After being given an overview of the various technologies described in the two previous sections and any new ones that come up between now and when I am teaching the unit, the students will be asked to choose a technology to study. In my class, because it tends to be small, I may ask the students to choose one new technology and one old one. The students will do the research online and in the books that I have found on particular topics.

The students will be asked to write a paper to present to our symposium on the costs and benefits of the technology and put together some sort of visual representation of a new idea for their type of technology. The paper will be about one page in length and will be typed so that it can be put together with the other papers into the proceedings of our conference. The paper will focus on the economic, environmental, social, and societal costs and benefits of the technology they have chosen to study. For example, a car has economic cost in that it must be purchased or leased and maintained, environmental costs in that it produces carbon dioxide, social costs in that most people drive alone, and societal costs in that roads must be maintained. However, it has economic benefits in that a person can work further from home for more money, environmental benefits in that they can be less harmful than other forms of transportation, social benefits in that they confer social status, and societal benefit in that higher social status makes happier people. I would expect far more detail from my students, and I may have stretched a few points here in my example, but you get the idea. The students will also be expected to be able to explain how their technology works and prepare an illustration of some potential improvement to their technology.

The presentation

The students will be asked to present their research to the class. Ideally, the students will prepare a short PowerPoint presentation, but I will have to see what our technology situation is when I teach this unit. The presentation allows all of the students to hear about the costs and benefits of the various types of technology and teaches my students useful presentation skills. The students will also be encouraged to take notes on the presentations of their classmates for later use in the symposium.
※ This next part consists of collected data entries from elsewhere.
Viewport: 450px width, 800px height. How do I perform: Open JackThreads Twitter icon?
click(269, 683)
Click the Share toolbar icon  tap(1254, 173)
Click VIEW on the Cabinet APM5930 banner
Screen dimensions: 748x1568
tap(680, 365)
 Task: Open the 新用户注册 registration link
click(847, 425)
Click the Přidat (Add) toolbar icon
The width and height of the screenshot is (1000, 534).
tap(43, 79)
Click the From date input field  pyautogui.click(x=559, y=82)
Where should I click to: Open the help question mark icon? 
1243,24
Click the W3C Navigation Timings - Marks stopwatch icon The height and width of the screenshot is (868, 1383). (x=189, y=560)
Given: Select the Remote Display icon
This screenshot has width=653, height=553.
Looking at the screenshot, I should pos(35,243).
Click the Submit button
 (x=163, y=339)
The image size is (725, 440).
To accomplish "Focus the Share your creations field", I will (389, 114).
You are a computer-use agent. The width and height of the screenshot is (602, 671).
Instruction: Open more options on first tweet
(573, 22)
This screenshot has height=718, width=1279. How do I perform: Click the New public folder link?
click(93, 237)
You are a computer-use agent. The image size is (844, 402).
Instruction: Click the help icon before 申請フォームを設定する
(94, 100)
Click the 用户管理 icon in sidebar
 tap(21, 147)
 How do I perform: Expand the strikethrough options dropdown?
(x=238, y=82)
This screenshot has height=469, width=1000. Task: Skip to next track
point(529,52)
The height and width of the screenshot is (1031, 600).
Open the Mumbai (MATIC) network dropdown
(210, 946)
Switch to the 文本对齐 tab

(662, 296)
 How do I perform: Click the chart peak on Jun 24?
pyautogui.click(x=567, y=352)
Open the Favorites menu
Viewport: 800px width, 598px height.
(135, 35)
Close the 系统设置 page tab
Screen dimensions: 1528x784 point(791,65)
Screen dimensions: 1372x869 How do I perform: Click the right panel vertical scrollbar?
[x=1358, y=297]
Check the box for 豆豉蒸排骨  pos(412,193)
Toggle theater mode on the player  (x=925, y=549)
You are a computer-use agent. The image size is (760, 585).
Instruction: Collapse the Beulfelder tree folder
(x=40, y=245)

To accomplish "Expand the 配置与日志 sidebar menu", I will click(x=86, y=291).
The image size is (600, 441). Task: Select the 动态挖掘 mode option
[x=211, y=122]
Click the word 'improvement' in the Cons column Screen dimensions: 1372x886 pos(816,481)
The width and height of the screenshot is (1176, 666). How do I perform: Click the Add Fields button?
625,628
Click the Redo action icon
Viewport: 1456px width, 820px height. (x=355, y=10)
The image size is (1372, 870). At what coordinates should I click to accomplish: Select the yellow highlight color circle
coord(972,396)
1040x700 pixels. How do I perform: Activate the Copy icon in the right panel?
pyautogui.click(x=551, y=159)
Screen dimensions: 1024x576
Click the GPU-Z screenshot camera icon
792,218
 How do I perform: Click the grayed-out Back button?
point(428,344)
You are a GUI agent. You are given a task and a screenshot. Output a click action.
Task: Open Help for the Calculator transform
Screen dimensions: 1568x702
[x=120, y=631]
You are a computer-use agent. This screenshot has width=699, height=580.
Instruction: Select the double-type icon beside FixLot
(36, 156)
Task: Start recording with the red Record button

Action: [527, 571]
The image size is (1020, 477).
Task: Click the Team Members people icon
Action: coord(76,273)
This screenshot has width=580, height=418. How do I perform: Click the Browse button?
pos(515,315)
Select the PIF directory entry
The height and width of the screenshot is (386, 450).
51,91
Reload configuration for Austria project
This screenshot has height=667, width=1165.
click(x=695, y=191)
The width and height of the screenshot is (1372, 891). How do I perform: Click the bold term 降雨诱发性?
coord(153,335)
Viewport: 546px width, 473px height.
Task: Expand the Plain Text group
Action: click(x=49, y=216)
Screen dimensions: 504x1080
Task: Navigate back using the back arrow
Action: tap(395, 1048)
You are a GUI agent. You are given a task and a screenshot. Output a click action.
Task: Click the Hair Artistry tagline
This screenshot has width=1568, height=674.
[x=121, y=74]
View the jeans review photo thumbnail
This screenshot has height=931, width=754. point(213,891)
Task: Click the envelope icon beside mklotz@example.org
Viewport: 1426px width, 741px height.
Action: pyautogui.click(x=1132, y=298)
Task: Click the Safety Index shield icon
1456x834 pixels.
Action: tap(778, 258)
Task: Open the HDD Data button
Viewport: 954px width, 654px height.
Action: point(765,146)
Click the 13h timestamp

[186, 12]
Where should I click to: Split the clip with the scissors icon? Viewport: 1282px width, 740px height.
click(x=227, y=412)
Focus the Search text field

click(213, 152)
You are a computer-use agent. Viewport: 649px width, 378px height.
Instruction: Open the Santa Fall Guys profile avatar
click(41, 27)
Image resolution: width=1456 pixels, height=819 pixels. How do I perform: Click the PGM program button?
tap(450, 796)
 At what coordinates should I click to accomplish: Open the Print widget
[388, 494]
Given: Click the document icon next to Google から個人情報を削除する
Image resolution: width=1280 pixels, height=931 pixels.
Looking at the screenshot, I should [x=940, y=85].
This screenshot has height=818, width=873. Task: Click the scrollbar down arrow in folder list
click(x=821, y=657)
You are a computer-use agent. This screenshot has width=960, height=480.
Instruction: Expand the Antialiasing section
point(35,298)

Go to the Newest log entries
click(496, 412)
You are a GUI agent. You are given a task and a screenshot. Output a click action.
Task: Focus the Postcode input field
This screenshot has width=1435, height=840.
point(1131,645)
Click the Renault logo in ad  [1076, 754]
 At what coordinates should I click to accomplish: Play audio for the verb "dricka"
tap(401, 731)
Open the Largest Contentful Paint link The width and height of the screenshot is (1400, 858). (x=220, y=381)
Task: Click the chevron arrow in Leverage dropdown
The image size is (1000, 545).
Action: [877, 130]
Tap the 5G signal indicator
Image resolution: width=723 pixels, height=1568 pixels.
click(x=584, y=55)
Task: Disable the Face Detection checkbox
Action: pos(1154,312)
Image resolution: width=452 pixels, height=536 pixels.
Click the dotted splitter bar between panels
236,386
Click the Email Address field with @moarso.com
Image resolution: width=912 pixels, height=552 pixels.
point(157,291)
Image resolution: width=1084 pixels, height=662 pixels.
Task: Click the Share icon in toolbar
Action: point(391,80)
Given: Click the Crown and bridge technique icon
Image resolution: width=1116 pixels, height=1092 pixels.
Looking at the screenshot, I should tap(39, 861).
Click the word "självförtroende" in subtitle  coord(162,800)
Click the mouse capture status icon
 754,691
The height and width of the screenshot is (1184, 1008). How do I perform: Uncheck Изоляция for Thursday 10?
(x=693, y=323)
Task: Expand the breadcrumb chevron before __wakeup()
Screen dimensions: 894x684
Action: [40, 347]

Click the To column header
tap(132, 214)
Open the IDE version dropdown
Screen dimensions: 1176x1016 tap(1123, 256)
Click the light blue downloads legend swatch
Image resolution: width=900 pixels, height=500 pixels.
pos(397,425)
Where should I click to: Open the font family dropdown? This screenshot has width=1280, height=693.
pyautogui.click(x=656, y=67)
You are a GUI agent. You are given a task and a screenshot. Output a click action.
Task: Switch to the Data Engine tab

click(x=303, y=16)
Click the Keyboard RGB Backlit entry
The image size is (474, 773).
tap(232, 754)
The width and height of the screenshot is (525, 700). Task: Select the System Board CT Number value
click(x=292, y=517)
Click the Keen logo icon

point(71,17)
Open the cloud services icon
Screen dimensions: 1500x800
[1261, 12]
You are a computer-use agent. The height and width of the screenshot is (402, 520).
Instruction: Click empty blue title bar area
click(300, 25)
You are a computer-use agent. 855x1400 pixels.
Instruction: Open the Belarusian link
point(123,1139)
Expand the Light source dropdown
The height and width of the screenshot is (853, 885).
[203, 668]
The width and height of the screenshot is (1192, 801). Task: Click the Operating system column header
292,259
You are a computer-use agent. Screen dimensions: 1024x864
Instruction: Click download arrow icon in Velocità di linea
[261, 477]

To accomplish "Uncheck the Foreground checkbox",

Ideally, the students could be given forms for each type of technology and be asked to write down significant ideas from each presentation.

The symposium

The symposium will require the students to synthesize the information they have gained through their own research and that of their classmates. The students will be asked to come up with a grand scheme for transportation in the city. The only requirement is that they must show how the mix of technologies in their proposed system is an improvement over the current one in the four categories, economic, environmental, social, and societal, that they studied. Ideally, this information could be presented to some important dignitary for appreciative comments. In a class larger than the ones typical in my room, I would suggest two or three symposia. Alternatively, the students could be asked to break up into sub-committees to come up with a solution to issues relating to a particular category.